**WHAT YOU SHOULD DO**. Which lines below fall between the one containing "Instruction: Click the Slt" and the one containing "Task: Click the Configure"? Repeat them exactly, counting both of those lines, and add nothing else.

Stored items
++++++

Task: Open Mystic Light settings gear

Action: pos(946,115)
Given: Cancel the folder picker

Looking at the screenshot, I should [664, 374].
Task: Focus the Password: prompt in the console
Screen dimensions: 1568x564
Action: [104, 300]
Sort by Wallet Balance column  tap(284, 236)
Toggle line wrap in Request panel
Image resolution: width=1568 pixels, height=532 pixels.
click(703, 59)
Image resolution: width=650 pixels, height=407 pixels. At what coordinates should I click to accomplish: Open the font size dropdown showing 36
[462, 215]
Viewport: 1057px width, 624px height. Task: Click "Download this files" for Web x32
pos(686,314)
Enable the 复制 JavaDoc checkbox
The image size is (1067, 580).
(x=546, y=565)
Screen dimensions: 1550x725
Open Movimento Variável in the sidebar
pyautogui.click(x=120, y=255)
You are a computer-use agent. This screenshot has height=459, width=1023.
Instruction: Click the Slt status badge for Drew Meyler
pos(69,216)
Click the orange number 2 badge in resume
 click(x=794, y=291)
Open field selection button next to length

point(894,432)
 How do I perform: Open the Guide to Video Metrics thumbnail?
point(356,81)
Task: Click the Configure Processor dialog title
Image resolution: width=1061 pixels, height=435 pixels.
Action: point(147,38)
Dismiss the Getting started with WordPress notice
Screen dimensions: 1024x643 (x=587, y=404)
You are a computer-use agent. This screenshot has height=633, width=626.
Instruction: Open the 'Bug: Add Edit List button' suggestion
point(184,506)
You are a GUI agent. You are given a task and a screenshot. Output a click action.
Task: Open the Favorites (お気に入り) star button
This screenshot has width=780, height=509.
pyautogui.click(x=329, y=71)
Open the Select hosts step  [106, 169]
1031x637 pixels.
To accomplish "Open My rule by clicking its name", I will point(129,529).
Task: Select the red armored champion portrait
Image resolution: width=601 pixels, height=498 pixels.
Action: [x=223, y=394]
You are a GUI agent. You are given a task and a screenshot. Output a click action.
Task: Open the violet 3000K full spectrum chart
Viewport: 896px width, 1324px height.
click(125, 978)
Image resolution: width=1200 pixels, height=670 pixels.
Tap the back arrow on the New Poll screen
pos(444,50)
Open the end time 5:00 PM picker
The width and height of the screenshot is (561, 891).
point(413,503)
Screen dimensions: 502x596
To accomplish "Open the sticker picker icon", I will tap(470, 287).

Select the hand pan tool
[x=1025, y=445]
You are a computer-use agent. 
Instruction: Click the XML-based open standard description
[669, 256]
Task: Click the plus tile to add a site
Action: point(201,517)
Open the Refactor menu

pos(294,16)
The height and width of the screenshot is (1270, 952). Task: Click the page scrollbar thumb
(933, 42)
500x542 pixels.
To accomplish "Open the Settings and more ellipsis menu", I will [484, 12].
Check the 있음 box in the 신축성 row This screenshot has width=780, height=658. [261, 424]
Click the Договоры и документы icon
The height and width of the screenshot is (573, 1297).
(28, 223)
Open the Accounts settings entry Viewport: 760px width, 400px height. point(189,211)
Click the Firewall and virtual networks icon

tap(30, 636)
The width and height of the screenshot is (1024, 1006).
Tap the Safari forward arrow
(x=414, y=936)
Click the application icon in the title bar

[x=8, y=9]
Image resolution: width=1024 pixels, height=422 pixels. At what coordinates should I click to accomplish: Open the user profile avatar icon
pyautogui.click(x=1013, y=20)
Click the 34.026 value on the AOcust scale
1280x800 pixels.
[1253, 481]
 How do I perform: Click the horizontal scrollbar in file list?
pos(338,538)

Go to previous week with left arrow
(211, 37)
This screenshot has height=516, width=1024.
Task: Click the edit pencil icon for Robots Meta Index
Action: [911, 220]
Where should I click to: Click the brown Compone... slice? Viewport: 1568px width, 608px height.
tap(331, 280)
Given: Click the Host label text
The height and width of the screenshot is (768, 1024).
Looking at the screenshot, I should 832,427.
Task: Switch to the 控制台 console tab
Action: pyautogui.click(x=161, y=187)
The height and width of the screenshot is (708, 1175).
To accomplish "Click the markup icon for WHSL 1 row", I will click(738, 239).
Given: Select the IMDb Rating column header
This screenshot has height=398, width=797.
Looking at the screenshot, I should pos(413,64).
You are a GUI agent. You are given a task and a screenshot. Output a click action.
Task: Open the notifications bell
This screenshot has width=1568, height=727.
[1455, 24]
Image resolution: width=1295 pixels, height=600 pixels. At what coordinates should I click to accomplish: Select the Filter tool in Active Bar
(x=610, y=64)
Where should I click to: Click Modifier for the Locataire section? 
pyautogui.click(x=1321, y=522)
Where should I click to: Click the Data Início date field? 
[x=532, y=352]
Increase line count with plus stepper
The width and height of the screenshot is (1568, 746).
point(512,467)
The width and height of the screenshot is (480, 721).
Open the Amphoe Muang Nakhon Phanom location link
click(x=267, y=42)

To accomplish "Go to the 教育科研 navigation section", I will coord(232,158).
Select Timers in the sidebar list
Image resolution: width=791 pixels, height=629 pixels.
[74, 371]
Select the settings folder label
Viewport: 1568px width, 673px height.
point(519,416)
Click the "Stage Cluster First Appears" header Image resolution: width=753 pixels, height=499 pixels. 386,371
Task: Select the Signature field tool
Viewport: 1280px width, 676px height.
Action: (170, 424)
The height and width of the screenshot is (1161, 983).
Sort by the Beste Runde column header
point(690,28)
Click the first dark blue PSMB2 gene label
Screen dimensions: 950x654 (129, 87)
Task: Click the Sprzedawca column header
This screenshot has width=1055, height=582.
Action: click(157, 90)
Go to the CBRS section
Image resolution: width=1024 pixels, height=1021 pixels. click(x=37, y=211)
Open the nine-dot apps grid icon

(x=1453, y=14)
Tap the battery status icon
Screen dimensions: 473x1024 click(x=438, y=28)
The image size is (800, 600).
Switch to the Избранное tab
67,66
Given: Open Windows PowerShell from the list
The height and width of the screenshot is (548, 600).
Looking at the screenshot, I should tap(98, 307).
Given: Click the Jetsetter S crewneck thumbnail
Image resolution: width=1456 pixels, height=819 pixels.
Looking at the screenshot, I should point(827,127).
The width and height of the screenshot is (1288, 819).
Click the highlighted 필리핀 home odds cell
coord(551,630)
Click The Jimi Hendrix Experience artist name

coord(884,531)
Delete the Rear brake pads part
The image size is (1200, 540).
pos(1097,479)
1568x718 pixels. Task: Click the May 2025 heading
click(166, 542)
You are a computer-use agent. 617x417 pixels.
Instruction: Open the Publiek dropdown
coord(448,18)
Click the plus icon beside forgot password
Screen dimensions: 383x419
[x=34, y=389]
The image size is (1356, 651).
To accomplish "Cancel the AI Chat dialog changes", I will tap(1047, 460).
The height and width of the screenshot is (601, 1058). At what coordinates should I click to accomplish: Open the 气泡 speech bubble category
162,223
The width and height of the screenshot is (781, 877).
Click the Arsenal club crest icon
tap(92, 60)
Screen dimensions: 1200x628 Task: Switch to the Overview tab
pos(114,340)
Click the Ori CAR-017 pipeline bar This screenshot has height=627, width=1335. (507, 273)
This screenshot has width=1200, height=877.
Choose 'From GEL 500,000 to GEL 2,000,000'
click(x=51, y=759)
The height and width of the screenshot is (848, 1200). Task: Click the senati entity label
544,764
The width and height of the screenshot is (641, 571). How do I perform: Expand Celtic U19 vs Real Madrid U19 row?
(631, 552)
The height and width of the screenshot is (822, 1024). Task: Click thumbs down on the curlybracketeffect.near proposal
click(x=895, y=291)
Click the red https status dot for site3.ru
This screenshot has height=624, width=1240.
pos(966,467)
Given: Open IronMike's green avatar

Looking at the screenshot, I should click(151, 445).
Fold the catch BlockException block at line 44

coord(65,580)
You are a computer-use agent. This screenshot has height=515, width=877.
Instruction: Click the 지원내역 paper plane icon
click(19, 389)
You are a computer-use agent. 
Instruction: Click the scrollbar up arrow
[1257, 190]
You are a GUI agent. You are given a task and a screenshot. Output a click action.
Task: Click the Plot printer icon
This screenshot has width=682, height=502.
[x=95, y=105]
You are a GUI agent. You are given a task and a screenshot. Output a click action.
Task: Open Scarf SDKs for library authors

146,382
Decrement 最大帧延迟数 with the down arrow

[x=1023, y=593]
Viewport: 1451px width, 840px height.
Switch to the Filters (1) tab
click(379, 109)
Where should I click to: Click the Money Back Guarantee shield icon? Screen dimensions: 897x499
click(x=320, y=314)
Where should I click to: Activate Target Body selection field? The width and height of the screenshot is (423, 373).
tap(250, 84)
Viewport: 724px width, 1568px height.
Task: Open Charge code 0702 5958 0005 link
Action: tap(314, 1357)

++++++

**SOLVED EXERCISE**.
Instruction: Click the Slt status badge for Drew Meyler
pos(69,216)
Click the orange number 2 badge in resume
 click(x=794, y=291)
Open field selection button next to length

point(894,432)
 How do I perform: Open the Guide to Video Metrics thumbnail?
point(356,81)
Task: Click the Configure Processor dialog title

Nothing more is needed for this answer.